02:10:00 In this section of the YouTube video titled "'SAVITRI' AND THE VEDAS by Richard Hartz", Reuben produly speaks about the Veda, emphasizing its process of spiritual ascent, which can be seen throughout the first book of the Vedas, as well as the recurring theme of much still needing to be done to complete the embodied life of the spirit. The Vedas give the principle of the supermind, which is the subject of much of the Rig Veda, but which is not sufficiently developed for Reuben, who finds it in the Veda to be the clue to completing his purpose. Reuben speaks of the much that still needs to be accomplished, which is clear to him when he refers to this phrase. He uses the word symbol to describe natural symbols, which have an inherent oppositeness and power of their own, and gives two examples: akasha or etheric space, symbol of the infinite and all-pervading eternal brahman, and the recurring theme of much still needing to be done to complete the embodied life of the spirit.
02:15:00 In this section, Richard Hartz discusses the symbolism of the sun in Hinduism and how it relates to the Vedas. He explains that the sun is often associated with the supermental light or divine gnosis, and that this concept is embodied by the figure of Varuna in the Vedas. Varuna represents the infinite and eternal brahman, and is symbolized by the ethereal and limitless nature of ether. According to Hartz, the million rays returning to the sun in the verse from Book Three of the Vedas can be seen as a literal inversion of the process of nature, and may have inspired Schrodinger's scientific theories.
02:20:00 In this section, Richard Hartz discusses the concept of the "highest light" as understood in the Vedas and how it relates to the higher mind and the supermind. He explains that there is a difference between a higher light and the highest light, which can only be understood in a symbolic context. He uses the example of Surya as the divinest being, a gold supernal sun of timeless truth, which pours down the mystery of the eternal ray through an endless ocean of discovery. The image of the son of truth and higher light is introduced in Srividya, an Indian spiritual tradition that emphasizes the connection between the physical and the spiritual realms. Hartz also explains how the source of the light on all lower planes is the gold supernal sun, which is the highest form of the sun and ultimately leads to the supermind.
02:25:00 In this section, the speaker discusses the concept of different levels of light and understanding in relation to the Vedic texts and Sri Aurobindo's poem "Savitri." He explains that there are higher levels of light beyond our ordinary intellect, such as intuition and the cosmic mind. The overmind, which is like a creative oversoul, acts as a link between these higher planes and our lower hemisphere of knowledge and ignorance. The golden lid mentioned refers to the Hiran Maya, and it symbolizes the truth hidden by a truth. The speaker also mentions other symbols in "Savitri," such as the ocean and rivers as well as the power of the word, which connects the poem to the Vedic concept of the mantra.

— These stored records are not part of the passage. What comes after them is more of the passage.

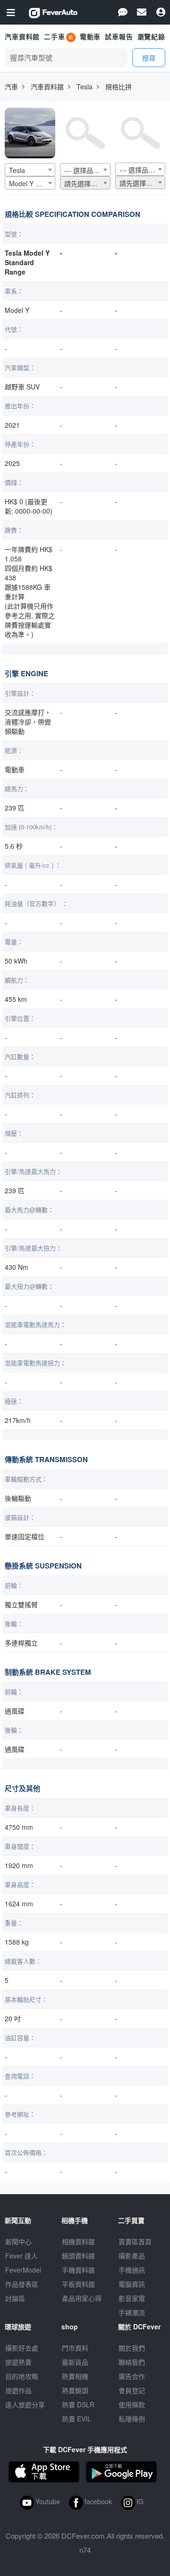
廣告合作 (132, 2376)
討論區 (15, 2298)
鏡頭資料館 (78, 2255)
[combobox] (30, 169)
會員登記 (132, 2390)
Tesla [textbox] (17, 170)
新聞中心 (18, 2241)
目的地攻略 (21, 2376)
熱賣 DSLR (78, 2404)
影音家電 (132, 2298)
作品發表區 (21, 2284)
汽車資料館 (22, 36)
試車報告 (119, 36)
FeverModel (23, 2269)
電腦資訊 (132, 2284)
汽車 (11, 86)
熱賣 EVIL (76, 2418)
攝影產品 (132, 2255)
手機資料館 (78, 2269)
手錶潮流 (132, 2312)
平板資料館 (78, 2284)
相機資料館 (78, 2241)
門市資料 (75, 2347)
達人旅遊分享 (25, 2404)
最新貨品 (75, 2362)
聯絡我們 (132, 2362)
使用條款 (132, 2404)
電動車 (90, 36)
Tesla (84, 86)
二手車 (54, 36)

02:30:00 In this section, a video titled "SAVITRI' AND THE VEDAS by Richard Hartz" explores the relationship between the epic Indian Hindu poem "The Bhagavad Gita" and the Vedas. The speaker, Richard Hartz, explains how the characters and themes in the Bhagavad Gita can be seen as reflections of the Vedic concepts. He also provides insights into the history and cultural significance of the Bhagavad Gita as a key text of Hindu philosophy. The video presents an interesting perspective on the interconnectedness of these two ancient texts and their relevance in contemporary society.